El ministro de Economía, Luis «Toto» Caputo, generó repercusión esta semana al destacar el vigoroso desempeño del sector agropecuario nacional. A través de una publicación en la red social X, el funcionario anticipó que las exportaciones del campo podrían alcanzar un récord histórico este año, con un aumento que oscilaría entre 3.700 y 8.700 millones de dólares respecto al ejercicio anterior.
Un motor económico en expansión
En su mensaje, Caputo puso el foco en la reacción de los productores ante la reducción de impuestos a las exportaciones y la importación de bienes de capital, insumos y maquinaria. «El agro está en un boom absoluto y va a ser, como siempre, un motor clave para el crecimiento económico en los próximos años», afirmó. Esta declaración representa un reconocimiento explícito al sector primario, a menudo contrastado con el potencial de otros como la minería o los hidrocarburos.
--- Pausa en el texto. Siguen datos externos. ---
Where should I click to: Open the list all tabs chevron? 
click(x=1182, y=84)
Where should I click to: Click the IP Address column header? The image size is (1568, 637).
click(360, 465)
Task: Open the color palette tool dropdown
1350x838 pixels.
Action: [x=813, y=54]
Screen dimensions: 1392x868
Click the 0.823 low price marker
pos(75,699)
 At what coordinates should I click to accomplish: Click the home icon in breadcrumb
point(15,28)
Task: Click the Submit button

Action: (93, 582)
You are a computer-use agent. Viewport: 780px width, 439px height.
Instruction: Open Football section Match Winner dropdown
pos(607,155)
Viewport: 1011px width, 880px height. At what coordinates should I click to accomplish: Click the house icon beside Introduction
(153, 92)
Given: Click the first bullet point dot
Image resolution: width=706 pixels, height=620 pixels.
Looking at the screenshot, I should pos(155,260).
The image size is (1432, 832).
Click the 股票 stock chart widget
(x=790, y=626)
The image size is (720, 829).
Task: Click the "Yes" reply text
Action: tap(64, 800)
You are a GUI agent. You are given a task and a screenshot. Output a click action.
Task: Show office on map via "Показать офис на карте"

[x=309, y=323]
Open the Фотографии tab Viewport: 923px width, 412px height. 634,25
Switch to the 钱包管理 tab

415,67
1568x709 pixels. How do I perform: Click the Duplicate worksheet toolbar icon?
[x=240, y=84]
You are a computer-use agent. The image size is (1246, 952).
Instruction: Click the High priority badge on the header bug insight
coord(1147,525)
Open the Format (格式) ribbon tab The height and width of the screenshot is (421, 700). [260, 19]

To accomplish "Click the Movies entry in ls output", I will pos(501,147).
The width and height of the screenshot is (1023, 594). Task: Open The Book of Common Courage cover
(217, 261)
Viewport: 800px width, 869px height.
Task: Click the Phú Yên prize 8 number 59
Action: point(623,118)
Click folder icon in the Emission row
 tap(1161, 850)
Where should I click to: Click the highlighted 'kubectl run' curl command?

Factores detrás del crecimiento
Más allá del entusiasmo oficial, especialistas consultados por Nueva Caba realizan un análisis multifactorial. Coinciden en que las condiciones climáticas favorables han sido un componente significativo para las proyecciones de cosecha récord. Sin embargo, también señalan que las medidas de alivio fiscal implementadas por el gobierno han incidido en la decisión de invertir y sembrar, generando un escenario de mayor optimismo entre los productores.
La eliminación temporal de los derechos de exportación, en particular, habría tenido un efecto concreto en la comercialización, aunque su impacto a largo plazo y su distribución a lo largo de la cadena son temas de debate. «El sector responde a los estímulos económicos. La clave para sostener este impulso pasa por la relación costo-beneficio y, fundamentalmente, por los precios internacionales», explicó un analista del mercado granario.
El contexto internacional y las oportunidades
El panorama global también presenta señales relevantes. Recientemente, el gobierno de Estados Unidos anunció medidas para incrementar el corte de naftas con etanol, una política que podría dinamizar la demanda de biocombustibles a nivel mundial y beneficiar a productores de materias primas, incluidos los argentinos.
En paralelo, desde la Secretaría de Agricultura se promueve el desarrollo de biocombustibles de aviación (SAF) a partir de nuevos cultivos, abriendo una potencial ventana de diversificación y valor agregado para la producción local. Estas tendencias internacionales, sumadas a un marco fiscal local más favorable, configuran un escenario prometedor, aunque sujeto a la volatilidad habitual de los mercados commodities.
El desafío ahora, según observadores, será capitalizar este momento de expansión para generar un crecimiento sostenible que consolide al agro no solo como un generador de divisas, sino también como un pilar de desarrollo tecnológico e industrial.